DATA RECORDS START

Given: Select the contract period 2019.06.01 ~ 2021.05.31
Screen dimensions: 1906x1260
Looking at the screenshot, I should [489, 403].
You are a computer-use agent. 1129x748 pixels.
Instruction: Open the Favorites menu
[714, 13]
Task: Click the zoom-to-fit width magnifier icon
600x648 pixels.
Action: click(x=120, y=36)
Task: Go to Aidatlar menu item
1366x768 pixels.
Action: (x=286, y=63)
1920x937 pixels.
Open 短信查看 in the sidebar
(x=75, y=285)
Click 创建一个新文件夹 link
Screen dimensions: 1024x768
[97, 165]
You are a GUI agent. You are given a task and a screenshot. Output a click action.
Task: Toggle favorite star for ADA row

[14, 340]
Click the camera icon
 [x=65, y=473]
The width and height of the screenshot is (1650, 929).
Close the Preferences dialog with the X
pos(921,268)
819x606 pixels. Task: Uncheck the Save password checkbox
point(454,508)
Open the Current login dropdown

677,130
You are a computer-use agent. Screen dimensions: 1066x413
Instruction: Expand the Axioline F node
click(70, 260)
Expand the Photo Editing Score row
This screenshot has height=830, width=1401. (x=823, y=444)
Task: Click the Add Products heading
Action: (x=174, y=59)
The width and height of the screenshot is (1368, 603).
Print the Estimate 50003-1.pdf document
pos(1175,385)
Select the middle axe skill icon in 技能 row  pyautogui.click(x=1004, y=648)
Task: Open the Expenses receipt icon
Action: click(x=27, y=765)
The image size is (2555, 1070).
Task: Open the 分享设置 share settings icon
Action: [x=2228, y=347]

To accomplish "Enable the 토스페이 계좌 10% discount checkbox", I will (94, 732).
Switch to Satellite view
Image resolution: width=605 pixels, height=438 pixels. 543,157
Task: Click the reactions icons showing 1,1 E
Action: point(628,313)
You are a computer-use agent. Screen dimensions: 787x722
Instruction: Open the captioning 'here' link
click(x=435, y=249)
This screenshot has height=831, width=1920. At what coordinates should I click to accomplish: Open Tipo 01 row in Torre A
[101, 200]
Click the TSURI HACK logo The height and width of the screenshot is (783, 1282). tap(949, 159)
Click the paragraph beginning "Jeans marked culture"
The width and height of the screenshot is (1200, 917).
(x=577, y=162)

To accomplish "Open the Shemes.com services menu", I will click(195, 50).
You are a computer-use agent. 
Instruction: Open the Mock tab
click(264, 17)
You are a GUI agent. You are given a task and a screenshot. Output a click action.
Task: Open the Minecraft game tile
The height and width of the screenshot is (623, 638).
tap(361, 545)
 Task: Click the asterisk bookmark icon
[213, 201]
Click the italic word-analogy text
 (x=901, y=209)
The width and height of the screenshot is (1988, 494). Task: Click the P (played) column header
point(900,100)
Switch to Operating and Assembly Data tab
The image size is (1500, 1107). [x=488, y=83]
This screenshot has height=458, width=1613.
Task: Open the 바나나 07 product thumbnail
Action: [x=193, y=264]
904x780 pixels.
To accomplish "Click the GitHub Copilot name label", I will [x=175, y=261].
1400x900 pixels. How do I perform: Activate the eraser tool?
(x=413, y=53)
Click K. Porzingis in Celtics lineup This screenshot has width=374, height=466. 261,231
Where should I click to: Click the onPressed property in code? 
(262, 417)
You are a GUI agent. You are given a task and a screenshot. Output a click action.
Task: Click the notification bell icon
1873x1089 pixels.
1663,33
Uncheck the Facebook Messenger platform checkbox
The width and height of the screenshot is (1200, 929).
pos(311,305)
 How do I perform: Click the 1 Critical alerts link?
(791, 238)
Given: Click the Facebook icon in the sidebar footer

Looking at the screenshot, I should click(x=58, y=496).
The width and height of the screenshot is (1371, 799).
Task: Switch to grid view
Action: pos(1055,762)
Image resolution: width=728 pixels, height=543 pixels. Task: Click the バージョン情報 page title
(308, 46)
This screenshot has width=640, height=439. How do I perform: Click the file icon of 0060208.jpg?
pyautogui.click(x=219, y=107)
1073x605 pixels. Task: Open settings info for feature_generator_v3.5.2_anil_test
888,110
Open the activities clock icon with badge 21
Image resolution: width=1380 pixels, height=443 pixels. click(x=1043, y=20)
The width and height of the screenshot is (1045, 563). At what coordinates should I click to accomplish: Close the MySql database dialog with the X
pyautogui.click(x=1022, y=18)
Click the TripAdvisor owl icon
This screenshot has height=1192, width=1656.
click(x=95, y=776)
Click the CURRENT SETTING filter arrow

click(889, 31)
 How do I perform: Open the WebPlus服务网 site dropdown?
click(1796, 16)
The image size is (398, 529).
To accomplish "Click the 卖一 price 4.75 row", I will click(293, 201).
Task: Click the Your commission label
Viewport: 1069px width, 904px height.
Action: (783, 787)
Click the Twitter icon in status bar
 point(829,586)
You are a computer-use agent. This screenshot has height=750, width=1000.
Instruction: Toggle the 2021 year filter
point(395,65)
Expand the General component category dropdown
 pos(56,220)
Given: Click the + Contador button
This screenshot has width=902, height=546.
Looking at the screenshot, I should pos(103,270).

DATA RECORDS END

*ABOUT THIS EXERCISE*:
Each line of the material is to be returned precisely as written.

*TASK ANSWER*:
Given: Select the contract period 2019.06.01 ~ 2021.05.31
Screen dimensions: 1906x1260
Looking at the screenshot, I should [489, 403].
You are a computer-use agent. 1129x748 pixels.
Instruction: Open the Favorites menu
[714, 13]
Task: Click the zoom-to-fit width magnifier icon
600x648 pixels.
Action: click(x=120, y=36)
Task: Go to Aidatlar menu item
1366x768 pixels.
Action: (x=286, y=63)
1920x937 pixels.
Open 短信查看 in the sidebar
(x=75, y=285)
Click 创建一个新文件夹 link
Screen dimensions: 1024x768
[97, 165]
You are a GUI agent. You are given a task and a screenshot. Output a click action.
Task: Toggle favorite star for ADA row

[14, 340]
Click the camera icon
 [x=65, y=473]
The width and height of the screenshot is (1650, 929).
Close the Preferences dialog with the X
pos(921,268)
819x606 pixels. Task: Uncheck the Save password checkbox
point(454,508)
Open the Current login dropdown

677,130
You are a computer-use agent. Screen dimensions: 1066x413
Instruction: Expand the Axioline F node
click(70, 260)
Expand the Photo Editing Score row
This screenshot has height=830, width=1401. (x=823, y=444)
Task: Click the Add Products heading
Action: (x=174, y=59)
The width and height of the screenshot is (1368, 603).
Print the Estimate 50003-1.pdf document
pos(1175,385)
Select the middle axe skill icon in 技能 row  pyautogui.click(x=1004, y=648)
Task: Open the Expenses receipt icon
Action: click(x=27, y=765)
The image size is (2555, 1070).
Task: Open the 分享设置 share settings icon
Action: [x=2228, y=347]

To accomplish "Enable the 토스페이 계좌 10% discount checkbox", I will (94, 732).
Switch to Satellite view
Image resolution: width=605 pixels, height=438 pixels. 543,157
Task: Click the reactions icons showing 1,1 E
Action: point(628,313)
You are a computer-use agent. Screen dimensions: 787x722
Instruction: Open the captioning 'here' link
click(x=435, y=249)
This screenshot has height=831, width=1920. At what coordinates should I click to accomplish: Open Tipo 01 row in Torre A
[101, 200]
Click the TSURI HACK logo The height and width of the screenshot is (783, 1282). tap(949, 159)
Click the paragraph beginning "Jeans marked culture"
The width and height of the screenshot is (1200, 917).
(x=577, y=162)

To accomplish "Open the Shemes.com services menu", I will click(195, 50).
You are a computer-use agent. 
Instruction: Open the Mock tab
click(264, 17)
You are a GUI agent. You are given a task and a screenshot. Output a click action.
Task: Open the Minecraft game tile
The height and width of the screenshot is (623, 638).
tap(361, 545)
 Task: Click the asterisk bookmark icon
[213, 201]
Click the italic word-analogy text
 (x=901, y=209)
The width and height of the screenshot is (1988, 494). Task: Click the P (played) column header
point(900,100)
Switch to Operating and Assembly Data tab
The image size is (1500, 1107). [x=488, y=83]
This screenshot has height=458, width=1613.
Task: Open the 바나나 07 product thumbnail
Action: [x=193, y=264]
904x780 pixels.
To accomplish "Click the GitHub Copilot name label", I will [x=175, y=261].
1400x900 pixels. How do I perform: Activate the eraser tool?
(x=413, y=53)
Click K. Porzingis in Celtics lineup This screenshot has width=374, height=466. 261,231
Where should I click to: Click the onPressed property in code? 
(262, 417)
You are a GUI agent. You are given a task and a screenshot. Output a click action.
Task: Click the notification bell icon
1873x1089 pixels.
1663,33
Uncheck the Facebook Messenger platform checkbox
The width and height of the screenshot is (1200, 929).
pos(311,305)
 How do I perform: Click the 1 Critical alerts link?
(791, 238)
Given: Click the Facebook icon in the sidebar footer

Looking at the screenshot, I should click(x=58, y=496).
The width and height of the screenshot is (1371, 799).
Task: Switch to grid view
Action: pos(1055,762)
Image resolution: width=728 pixels, height=543 pixels. Task: Click the バージョン情報 page title
(308, 46)
This screenshot has width=640, height=439. How do I perform: Click the file icon of 0060208.jpg?
pyautogui.click(x=219, y=107)
1073x605 pixels. Task: Open settings info for feature_generator_v3.5.2_anil_test
888,110
Open the activities clock icon with badge 21
Image resolution: width=1380 pixels, height=443 pixels. click(x=1043, y=20)
The width and height of the screenshot is (1045, 563). At what coordinates should I click to accomplish: Close the MySql database dialog with the X
pyautogui.click(x=1022, y=18)
Click the TripAdvisor owl icon
This screenshot has height=1192, width=1656.
click(x=95, y=776)
Click the CURRENT SETTING filter arrow

click(889, 31)
 How do I perform: Open the WebPlus服务网 site dropdown?
click(1796, 16)
The image size is (398, 529).
To accomplish "Click the 卖一 price 4.75 row", I will click(293, 201).
Task: Click the Your commission label
Viewport: 1069px width, 904px height.
Action: (783, 787)
Click the Twitter icon in status bar
 point(829,586)
You are a computer-use agent. This screenshot has height=750, width=1000.
Instruction: Toggle the 2021 year filter
point(395,65)
Expand the General component category dropdown
 pos(56,220)
Given: Click the + Contador button
This screenshot has width=902, height=546.
Looking at the screenshot, I should pos(103,270).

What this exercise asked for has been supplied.